Nothing outside the lines below from the one containing "Screen dimensions: 847x813" through the one containing "the Bg Color" is to be printed; print those exactly, ends included, and drop the pictures.

● **DATA FOR PROCESSING**:
Start of Block

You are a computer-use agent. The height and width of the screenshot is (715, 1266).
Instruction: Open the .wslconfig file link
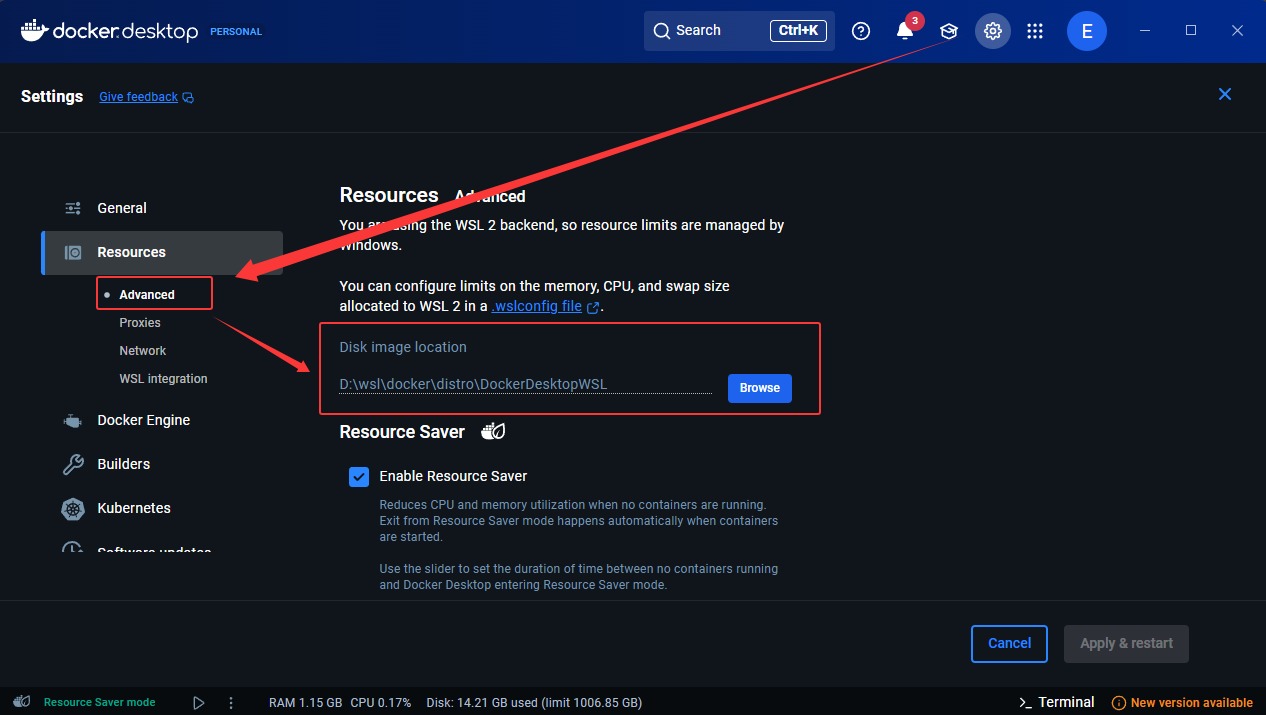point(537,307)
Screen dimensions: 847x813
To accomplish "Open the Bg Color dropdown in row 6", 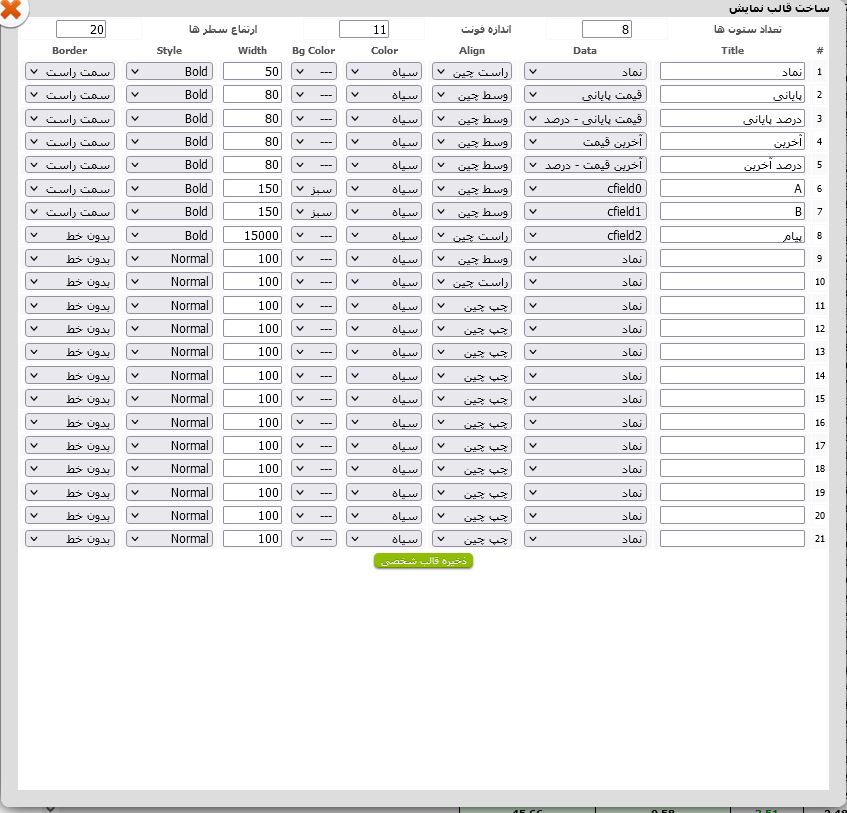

End of Block
Start of Block

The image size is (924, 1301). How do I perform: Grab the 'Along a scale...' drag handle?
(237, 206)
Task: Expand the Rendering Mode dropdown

End of Block

● **ANSWER TO THIS EXERCISE**:
Screen dimensions: 847x813
To accomplish "Open the Bg Color dropdown in row 6", 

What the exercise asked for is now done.